4. You now have a fully planar set of disconnected graphs.

5. Chop each connection in half, associating each half with its closer point. Construct a Voronoi diagram from each of these points+half-connections. Quantize the Voronoi to a quarter-pixel grid.

6. Simplify the Voronoi diagram by collapsing valence-2 nodes into lines that connect their higher/lower-connected endpoints.

7. You now have the basic depixelated shape.

8. Walk the graph of cell points (nodes). Ignoring junctions separating similar (connected) cells, find all runs of valence-2 cell points and turn them into quadratic b-splines, with control points set to the nodes.

9. Simplify all 3-spline junctions.

   1. If one of the splines is a "shading spline" (separating two areas with YUV distance <= 100) and the other two are "contour spline" (YUV distance > 100), connect the two contour splines into one.
   2. Otherwise, find the two splines which connect with an angle closest to 180deg, and join them together.
   3. Keep in mind that the end-point of the non-connected spline of each triad will need to be adjusted to lie exactly on the curve defined by the connected splines.

10. You now have a relatively smooth depixelated shape.
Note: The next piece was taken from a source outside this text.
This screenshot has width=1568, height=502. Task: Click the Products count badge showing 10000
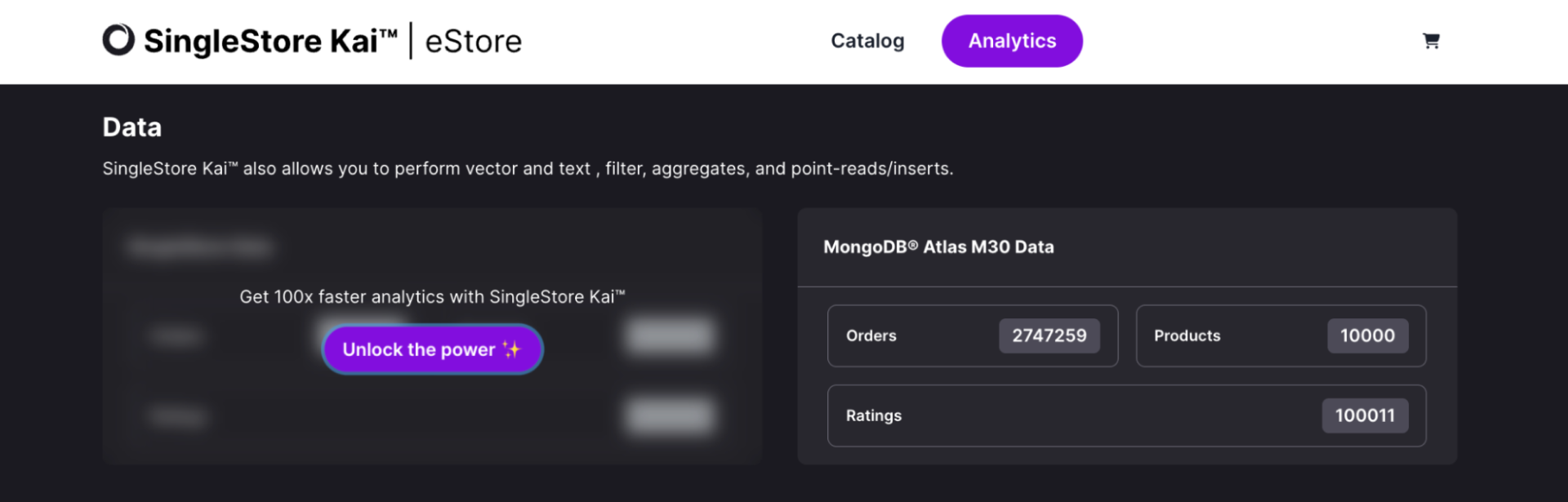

11. Detect "corners" that shouldn't be smoothed away. Corners are all runs of 4-5 points that are related by the following 5 relations (plus rotations/mirrors):

    1. (0,0) (.25, .75) (.75, .75) (1, 0)
    2. (-.25, .25) (.25, .75) (.75, .75) (1, 0)
    3. (-.25, .25) (.25, .75) (.75, .75) (1.25, .25)
    4. (0,0) (0,1) (1,1) (1,0)
    5. (.75, -.25) (.25, .25) (.25, .75) (.75, .75) (1.25, .25)

12. Optimize all remaining nodes by minimizing an energy function over them. Each node contributes the sum of:

    1. Curvature. Integrate the curvature function over the segment influenced by the node. Can use simple numerical sampling here.
    2. Position deviation. Take the fourth power (empirically determined) of the distance between its current location and its original location.
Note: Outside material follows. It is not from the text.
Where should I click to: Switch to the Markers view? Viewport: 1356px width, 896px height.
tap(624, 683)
    The energy function is non-linear but smooth, so you can do local modifications by randomly selecting nodes, randomly jiggling them to find a lower-energy state, and repeating until satisfied. Paper doesn't specify how many iterations they used.

13. Rejigger the "corner" nodes to match up better with the energy-minimized nodes and minimize cell-shape distortion. Paper is unclear here: use harmonic maps; it's solving a simple sparse linear system; [Hormann 2001] has a full explanation.

14. Remember to rejigger the endpoint of the non-connected spline in each triad connection!

15. Render the graph accordingly. [Nehab and Hoppe 2008] Each reshaped cell diffuses its color from its centroid, constrained by the spline boundaries? Simpler if you assume that all color differences are significant; you get more contours, but they're all solid-color and look pretty good. (And can actually be done in SVG, which doesn't have diffusion-based paint servers yet.)

DONE.

1. Detect dithering patterns used in color-constrained graphics, and consider them part of a single solid-color region.
2. Detect "corners" (junctions where long straight lines meet) and increase the multiplicity of the knot vector to get a sharper corner.

NEHAB, D., AND HOPPE, H. 2008. Random-access rendering of general vector graphics. ACM Trans. Graph. 27, 5, 135:1–135:10.

HORMANN, K. 2001. Theory and Applications of Parameterizing Triangulations. PhD thesis, University of Erlangen.